One of Marcia's hopes has long been a treatment for plexiform neurofibromas-complex, painful tumors that significantly affect quality of life. Currently, the only FDA-approved treatment for these tumors is Koselugo (selumetinib), which is currently approved only for children. For adults like Marcia, options have been limited.

But now, a breakthrough is on the horizon.

FDA Priority Review for Mirdametinib: A Major Milestone

The Children's Tumor Foundation (CTF) is thrilled that our long-time partner, SpringWorks Therapeutics, received FDA Priority Review for mirdametinib, a potential new treatment for NF1-associated plexiform neurofibromas. This marks a significant milestone for patients, particularly adults like Marcia, who currently lack approved therapies.

Mirdametinib, an investigational MEK inhibitor drug, showed exceptional promise in clinical trials. The Phase 2b ReNeu trial demonstrated that 52% of pediatric patients and 41% of adult patients achieved a significant reduction in tumor size. Beyond tumor shrinkage, patients also reported improvements in pain, quality of life, and physical functioning-key indicators of how this therapy could transform lives.
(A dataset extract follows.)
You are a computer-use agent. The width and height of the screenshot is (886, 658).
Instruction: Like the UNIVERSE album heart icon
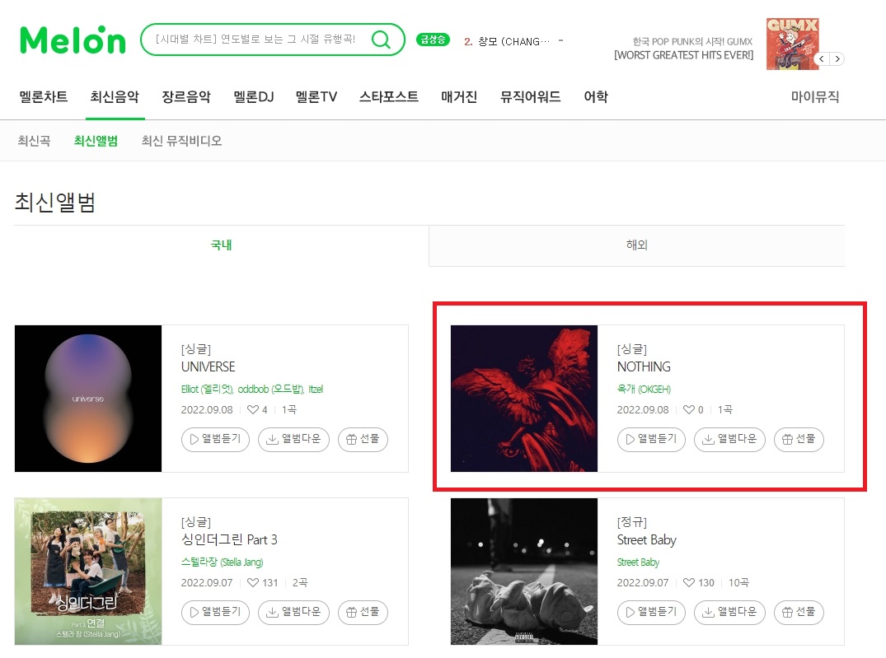click(x=252, y=409)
"Plexiform neurofibromas may sit next to or surround vital organs and can cause serious medical complications for patients," said Annette Bakker, PhD, Chief Executive Officer of CTF and Board Chair of CTF Europe. "While progress has been made, there remains a pressing need for more treatment options, particularly for adults who currently have no approved therapy. We are thrilled that patients in the United States and Europe could soon have a new therapy available to them."

CTF's Role in Pioneering Progress

SpringWorks Therapeutics, the company behind mirdametinib, owes its formation to the Children's Tumor Foundation. CTF drove the drug repositioning strategy that led to SpringWorks' spin-off from Pfizer, which brought mirdametinib to this point. This collaboration reflects CTF's commitment to accelerating new treatments and ensuring that patients have access to the therapies they need.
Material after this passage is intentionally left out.